Phase 1/2a trial of intravenous BAL101553, a novel controller of the spindle assembly checkpoint, in advanced solid tumours
Background BAL101553 (lisavanbulin), the lysine prodrug of BAL27862 (avanbulin), exhibits broad anti-proliferative activity in human cancer models refractory to clinically relevant microtubule-targeting agents. Methods This two-part, open-label, phase 1/2a study aimed to determine the maximum tolerated dose (MTD) and dose-limiting toxicities (DLTs) of 2-h infusion of BAL101553 in adults with advanced or recurrent solid tumours. The MTD was determined using a modified accelerated titration design in phase I. Patients received BAL101553 at the MTD and at lower doses in the phase 2a expansion to characterise safety and efficacy and to determine the recommended phase 2 dose (RP2D).
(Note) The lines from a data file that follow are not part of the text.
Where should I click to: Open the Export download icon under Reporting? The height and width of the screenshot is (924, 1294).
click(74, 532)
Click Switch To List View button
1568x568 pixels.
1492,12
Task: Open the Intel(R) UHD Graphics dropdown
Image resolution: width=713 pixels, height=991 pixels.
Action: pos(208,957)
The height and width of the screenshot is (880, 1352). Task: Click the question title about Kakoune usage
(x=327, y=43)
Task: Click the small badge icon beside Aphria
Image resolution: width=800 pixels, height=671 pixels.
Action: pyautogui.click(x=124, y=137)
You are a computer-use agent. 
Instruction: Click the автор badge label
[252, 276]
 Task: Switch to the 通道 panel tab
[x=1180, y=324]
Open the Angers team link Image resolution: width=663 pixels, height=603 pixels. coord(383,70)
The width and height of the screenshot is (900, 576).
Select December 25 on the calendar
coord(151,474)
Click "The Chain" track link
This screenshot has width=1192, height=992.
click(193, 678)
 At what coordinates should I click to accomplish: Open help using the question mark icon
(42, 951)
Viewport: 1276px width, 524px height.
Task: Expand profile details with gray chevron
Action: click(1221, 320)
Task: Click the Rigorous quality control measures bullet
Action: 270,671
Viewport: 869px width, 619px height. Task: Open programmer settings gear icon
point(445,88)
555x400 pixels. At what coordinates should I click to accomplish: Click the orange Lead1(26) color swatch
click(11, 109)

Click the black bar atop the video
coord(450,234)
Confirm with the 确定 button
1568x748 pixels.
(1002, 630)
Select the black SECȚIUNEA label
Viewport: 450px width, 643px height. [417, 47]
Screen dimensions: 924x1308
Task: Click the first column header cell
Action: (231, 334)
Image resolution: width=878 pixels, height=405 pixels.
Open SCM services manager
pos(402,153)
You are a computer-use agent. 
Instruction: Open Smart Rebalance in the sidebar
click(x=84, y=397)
Results Seventy-three patients received BAL101553 at doses of 15–80 mg/m 2 (phase 1, n  = 24; phase 2a, n  = 49). The MTD was 60 mg/m 2 ; DLTs observed at doses ≥60 mg/m 2 were reversible Grade 2–3 gait disturbance with Grade 2 peripheral sensory neuropathy. In phase 2a, asymptomatic myocardial injury was observed at doses ≥45 mg/m 2 . The RP2D for 2-h intravenous infusion was 30 mg/m 2 . The overall disease control rate was 26.3% in the efficacy population. Conclusions The RP2D for 2-h infusion of BAL101553 was well tolerated. Dose-limiting neurological and myocardial side effects were consistent with the agent’s vascular-disrupting properties. Clinical trial registration EudraCT: 2010-024237-23.